- ENTRIES PROVIDED:
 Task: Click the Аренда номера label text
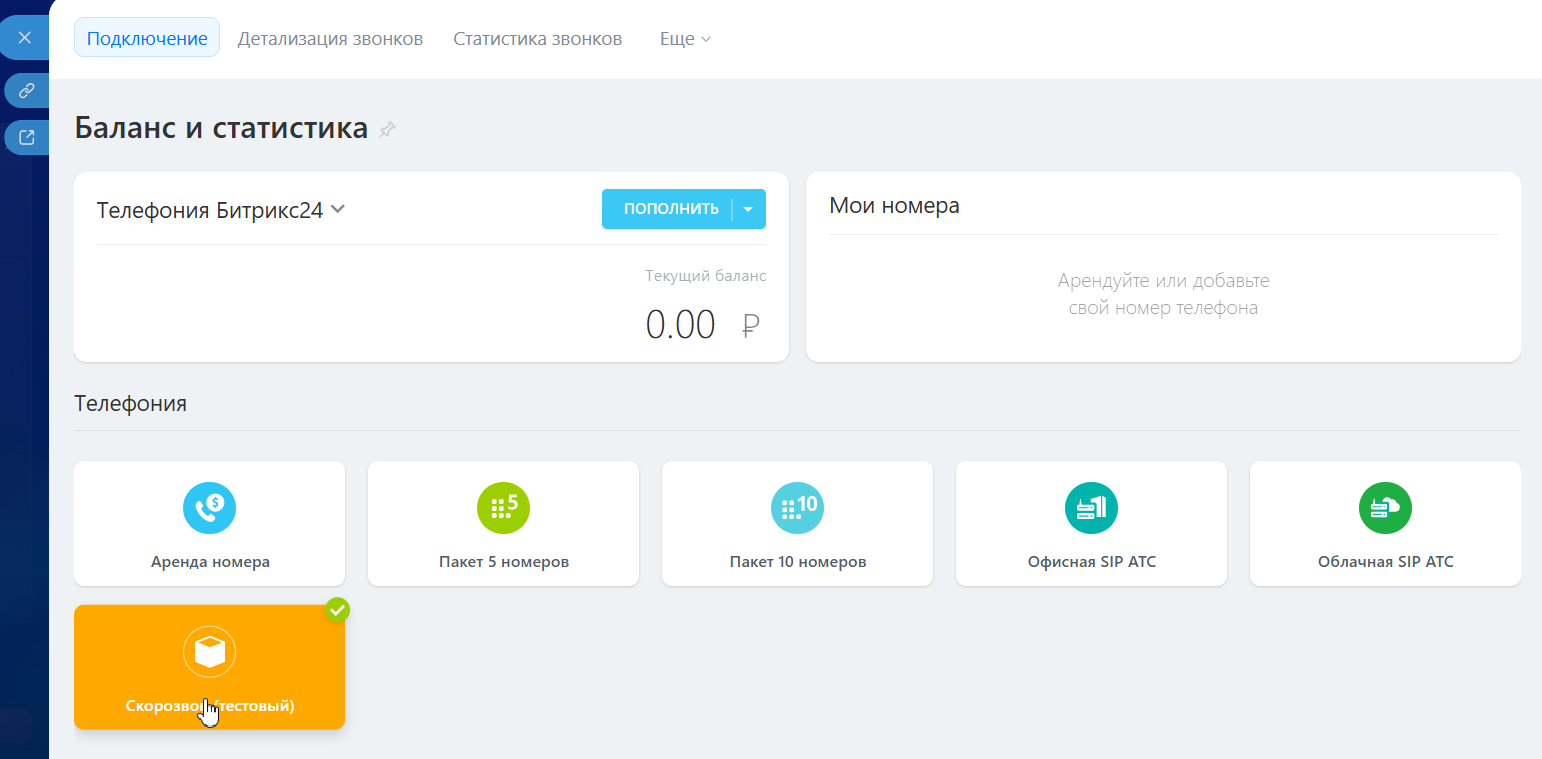210,562
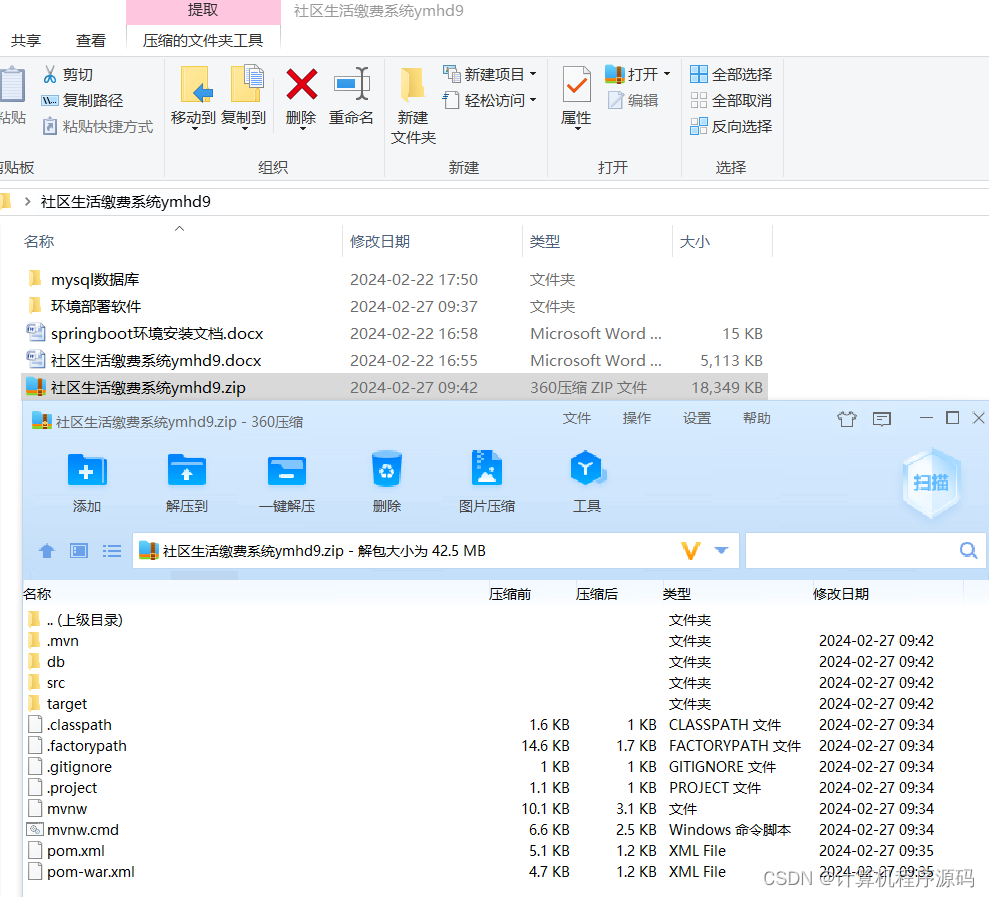Image resolution: width=989 pixels, height=897 pixels.
Task: Click the up navigation arrow in 360压缩
Action: pos(46,550)
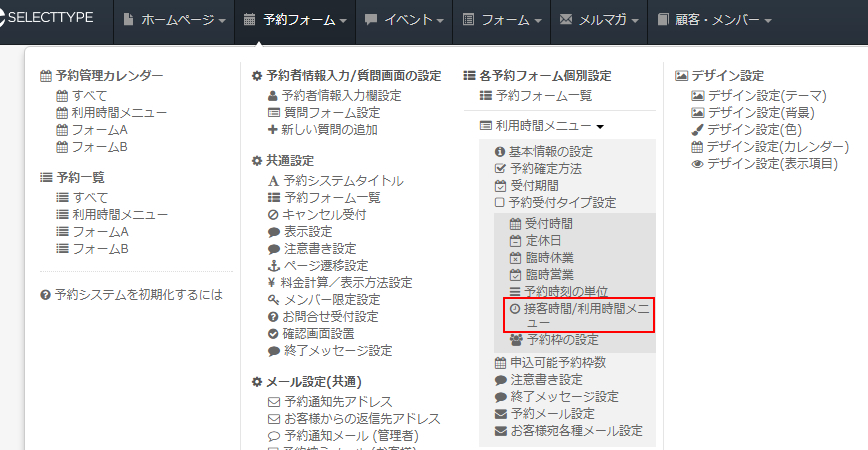The height and width of the screenshot is (450, 868).
Task: Expand the イベント menu in top bar
Action: 404,20
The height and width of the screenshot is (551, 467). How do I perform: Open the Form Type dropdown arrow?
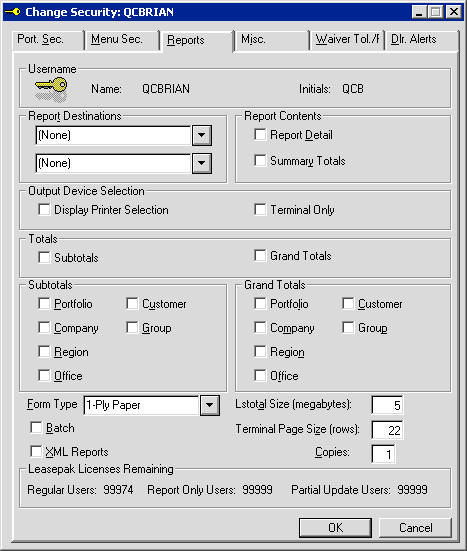(x=209, y=405)
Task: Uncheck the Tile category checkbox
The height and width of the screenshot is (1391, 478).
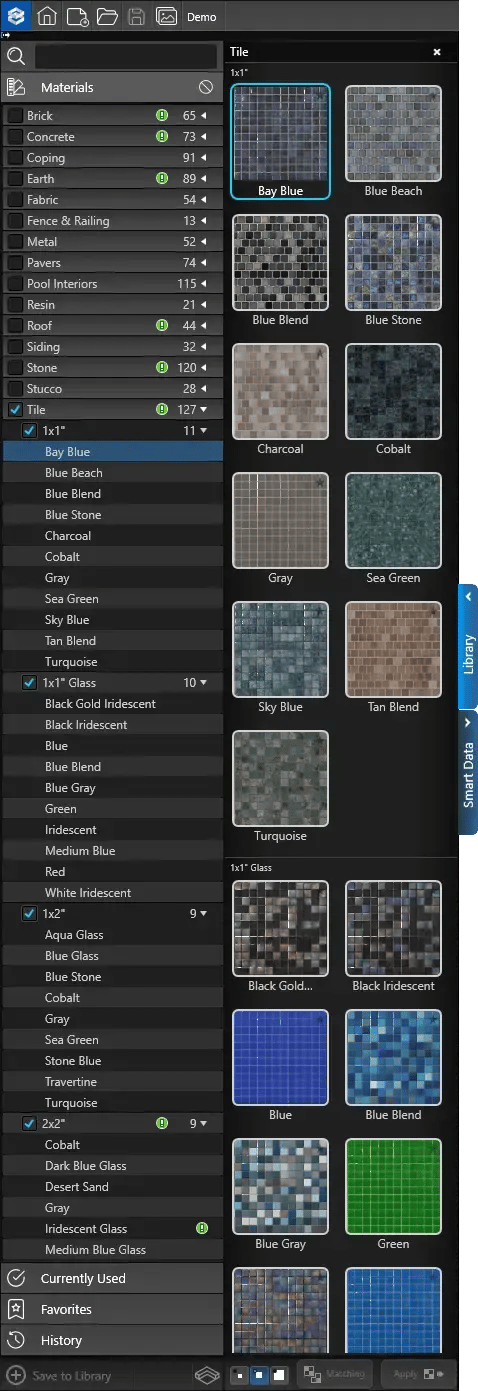Action: 14,409
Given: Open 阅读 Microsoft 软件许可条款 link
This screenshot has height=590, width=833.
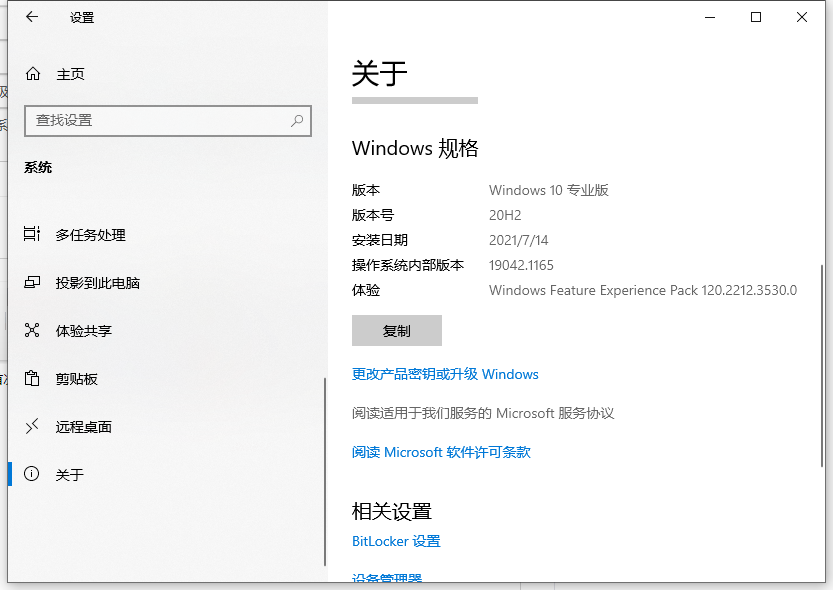Looking at the screenshot, I should [441, 452].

- AIM OF THE EXERCISE:
Gather each line of the rows above that contains the word "arrow", and copy every such line in full.

- THE REPLY:
Task: Click the up navigation arrow in 360压缩
The height and width of the screenshot is (551, 467). How do I perform: Open the Form Type dropdown arrow?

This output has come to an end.